» **Document excerpt**:
== Segment start ==

6. To achieve control over your future
Many women approaching their mid-30s feel some sense of anxiety about their future fertility. Although not all women are certain they wish to have children in the future, many wish to keep it open as an option. Studies with focus groups of single women have shown that women who have already chosen to freeze their eggs report a calming sense of control.
Egg freezing can be beneficial for a number of reasons for women wishing to preserve their fertility for the future including:
Women who want or need to delay childbearing in order to pursue educational, career or other personal goals.
Women diagnosed with cancer. Women with objections to storing frozen embryos for religious and/or moral reasons.
At Taiwan IVF Group, we freeze eggs in the same manner as embryos, utilizing a freezing temperature of -196 degrees Celsius. Based on scientific evidence, as well as our experience achieving pregnancies with frozen embryos – in one case the embryo was frozen 10 years – we are confident that long-term storage of frozen eggs does not result in any decrease in quality.
Based on preliminary data from our study and that of others, egg thaw rates of 75% and fertilization rates of 75% are anticipated in women up to 38 years of age. Thus, if 10 eggs are frozen, 7 are expected to survive the thaw, and 5 to 6 are expected to fertilize and become embryos. Usually 3-4 embryos are transferred in women up to 38 years of age. We therefore recommend that 10 eggs be stored for each pregnancy attempt. Most women 38 years of age and under can expect to harvest 10- 20 eggs per cycle.
To date, Taiwan IVF Group has cryopreserved the oocytes of more than 200 women. Of those who have returned for their eggs, 15 of 21 (65%) have delivered babies. There are two standards to judge egg freezing. One standard is fresh, never frozen embryos and the other is frozen embryos. Our initial 65% frozen egg pregnancy rate is above that of fresh embryos and twice that of frozen embryos. Other centers using similar techniques have achieved pregnancy rates as good as frozen embryos. Since the number of patients that have undergone embryo transfer from frozen eggs is small, more studies will be necessary to confirm these encouraging results.

== Segment end ==

» **Work request 1**: Quote the egg freezing passage from "6. To achieve" to "other personal goals.".
» **Work request 2**:
Answer these questions using the egg freezing passage:
(a) At what temperature does Taiwan IVF Group freeze eggs?
(b) How many eggs does the passage recommend storing for each pregnancy attempt?
(c) How many women have had their oocytes cryopreserved by Taiwan IVF Group to date?
» **Work request 3**: Proceed with the egg freezing passage, starting after its last sentence.

» **Given data**:
== Segment start ==

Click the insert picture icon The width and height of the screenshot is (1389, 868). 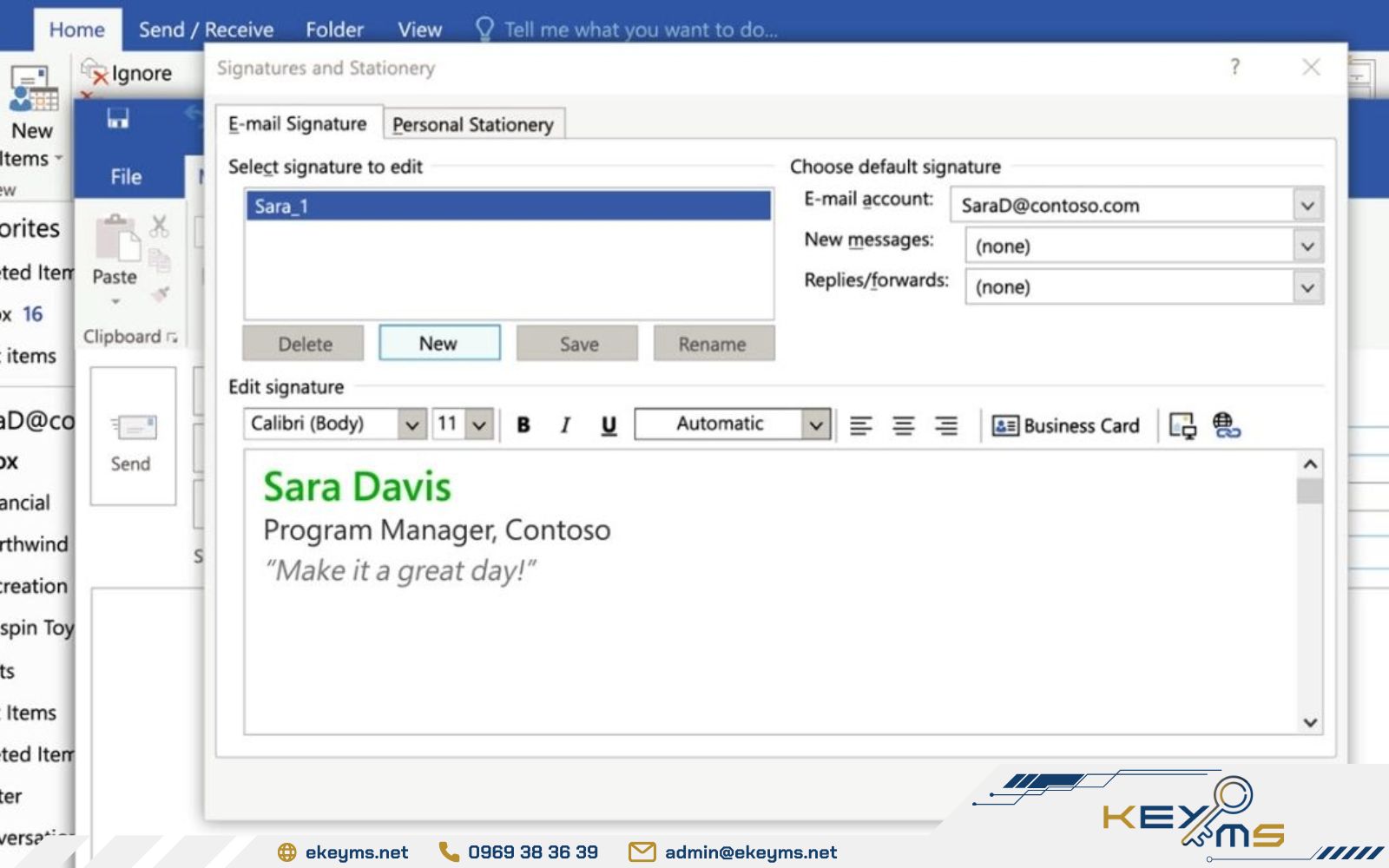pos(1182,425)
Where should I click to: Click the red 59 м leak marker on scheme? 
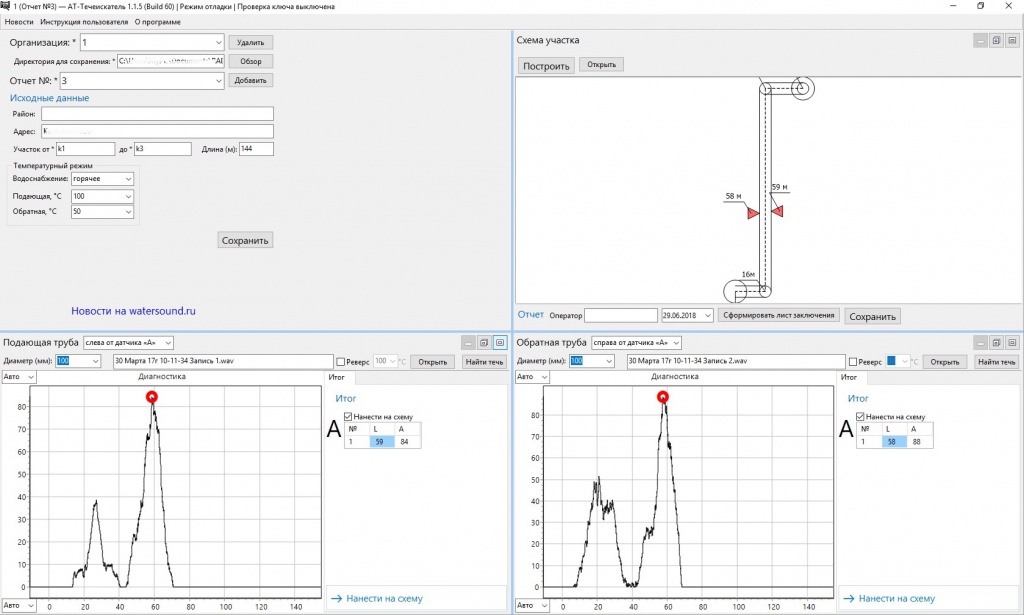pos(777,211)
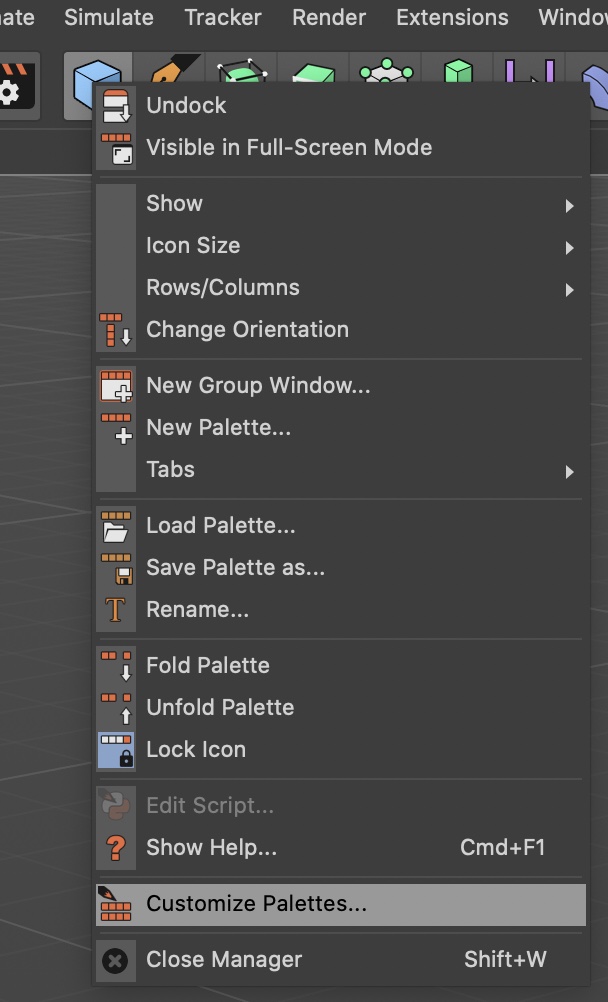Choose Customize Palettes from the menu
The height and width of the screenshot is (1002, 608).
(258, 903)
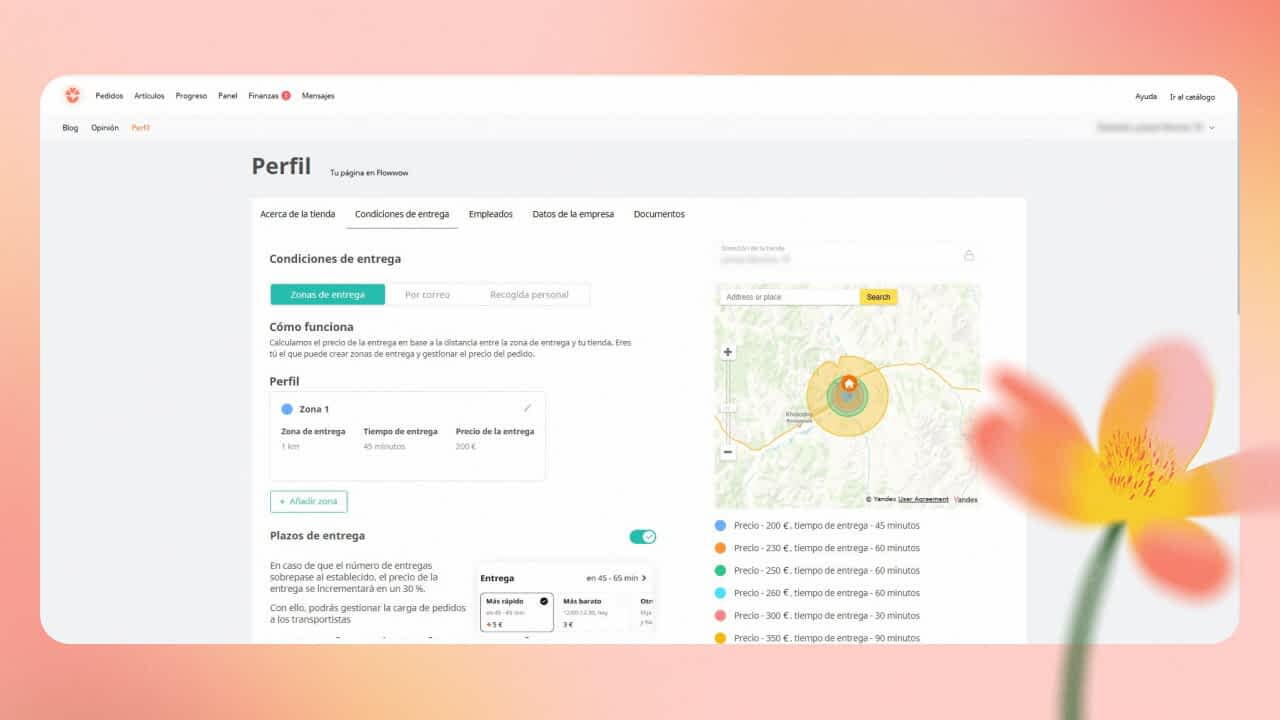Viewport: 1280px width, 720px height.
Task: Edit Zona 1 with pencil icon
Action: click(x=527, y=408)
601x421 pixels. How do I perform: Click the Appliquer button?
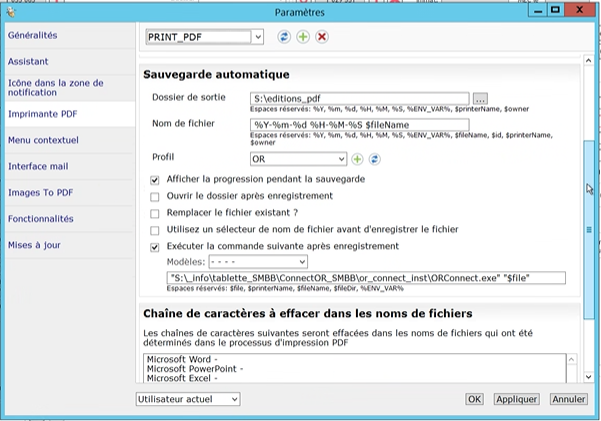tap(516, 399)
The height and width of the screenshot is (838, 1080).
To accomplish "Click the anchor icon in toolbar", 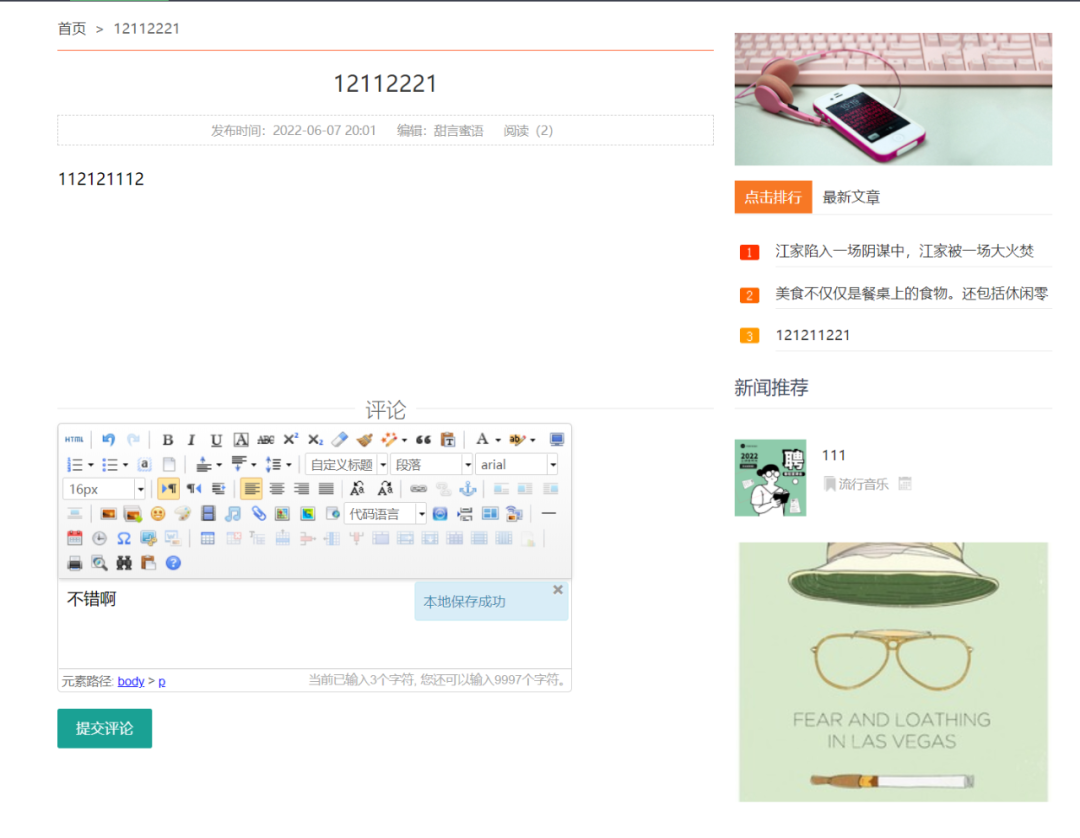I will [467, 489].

== Segment end ==

» **Result 1**:
6. To achieve control over your future
Many women approaching their mid-30s feel some sense of anxiety about their future fertility. Although not all women are certain they wish to have children in the future, many wish to keep it open as an option. Studies with focus groups of single women have shown that women who have already chosen to freeze their eggs report a calming sense of control.
Egg freezing can be beneficial for a number of reasons for women wishing to preserve their fertility for the future including:
Women who want or need to delay childbearing in order to pursue educational, career or other personal goals.

» **Result 2**:
(a) -196 degrees Celsius
(b) 10 eggs
(c) More than 200 women

» **Result 3**:
Expectations are that pregnancy rates from frozen eggs will depend on the women’s age at the time she freezes her eggs, but will not be affected by the age at which she comes back to use them. Therefore, the chance of future pregnancy in women older than 38 at the time of freezing is likely to be lower than that seen for younger women. To date, there are few reports of pregnancies in women over 38 from frozen eggs. This is mostly due to lower age cutoffs in egg freezing studies and the relatively low number of women who have come back to use their frozen eggs so far.
At Taiwan IVF Group, ongoing pregnancies have been achieved in women 40 and older at the time they froze their eggs. Additionally, pregnancies are routinely achieved in women up to age 43 using fresh embryos. We may find with further egg freezing research that we are able to mimic these rates; however, we do not know if eggs from women over 40 years of age will respond in the same manner to freezing as those from women 40 years of age or less.
To date, approximately 5,000 babies have been born from frozen eggs. The largest published study of over 900 babies from frozen eggs showed no increased rate of birth defects when compared to the general population. Additionally, results from one study showed no increased rates of chromosomal defects between embryos derived from frozen eggs compared to embryos derived from fresh eggs.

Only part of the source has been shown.